As we get into this career, we quickly learn there are those people, no matter how hard we try, that we just can’t save. We don’t really prepare emotionally for those moments and when you can’t save them — it’s really difficult not to take it to heart. Recently, my partner Neia Hoffman and I were invited to meet with a mother of a baby we performed CPR on. She wanted to thank us for doing everything we could to save her child.  

Maci LeeAnn Casias and mother Michelle Miller. (Family photo)

On the day of the call back in 2014, we arrived at a local daycare where we found a four-month-old female in cardiac arrest. We went right into action and began to do everything we could to save her. We were successful about 40 minutes into the call as we were able to regain pulses and transport her to the emergency room. Just like we all do, we cleaned up, took about two hours to get ourselves ready and went back in service.

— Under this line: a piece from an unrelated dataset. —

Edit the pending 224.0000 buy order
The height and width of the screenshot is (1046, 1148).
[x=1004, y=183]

We later found out the baby, Maci LeeAnn Casias, passed away the next day. When we saw the obituary online, our hearts sank. We’ve all have been there. Those kinds of calls are forgotten, not lost but stored away where we keep those calls out of our “emotional range.” You then have those feelings of being a failure, not doing your job good enough, just flat out not being successful in the training we were taught as young paramedics. There’s always that thought of, “Could I have done something more?

Michelle Miller, the 26-year-old mother, called Ed Tydings, now a division commander within my department, and asked if we would be willing to meet her at Dell Children’s Medical Center (Austin, TX). We found out she donates blankets on the anniversary of her daughter’s death every year. As we sat with her, we learned that we did do our job and we were successful. We gave her and the baby’s father the opportunity to hold her one last time. She said we gave her a chance to say goodbye to her daughter.

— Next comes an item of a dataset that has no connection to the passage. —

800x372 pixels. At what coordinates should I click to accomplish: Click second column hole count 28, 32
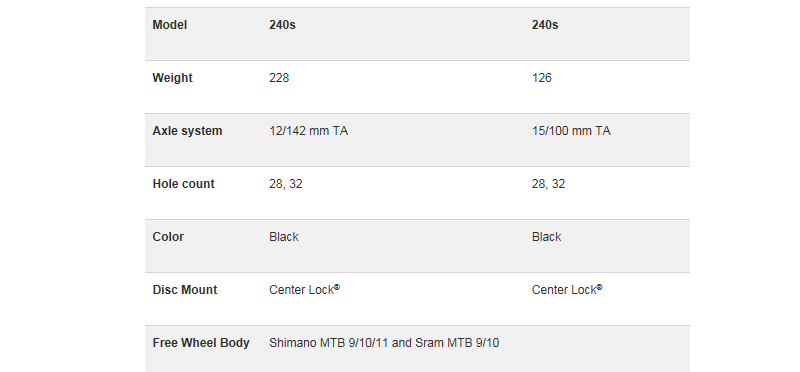pyautogui.click(x=548, y=184)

This is part of the job we forget about and it gets lost. These moments are the worse day of our patient’s families lives and we just forget about it, forget about them. She wanted to thank us, cry with us, and tell us she is so grateful that we gave her 36 hours with her daughter that she cherishes more than any words could express.

I just wanted to remind all of us that we do more than just save lives. We also do things out there that help in the healing process; not only for the families, but for ourselves too. We need that just as much. We do a lot more than just saving lives. We are making a difference, no matter how big or small, we still leave a footprint wherever we go.